[Saved entries]
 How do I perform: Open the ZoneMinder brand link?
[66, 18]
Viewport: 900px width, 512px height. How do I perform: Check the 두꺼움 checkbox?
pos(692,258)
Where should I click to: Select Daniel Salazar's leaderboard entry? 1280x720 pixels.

# EXERCISE OBJECTIVE:
This task calls for every entry above to be transcribed exactly.

# TASK ANSWER:
 How do I perform: Open the ZoneMinder brand link?
[66, 18]
Viewport: 900px width, 512px height. How do I perform: Check the 두꺼움 checkbox?
pos(692,258)
Where should I click to: Select Daniel Salazar's leaderboard entry? 1280x720 pixels.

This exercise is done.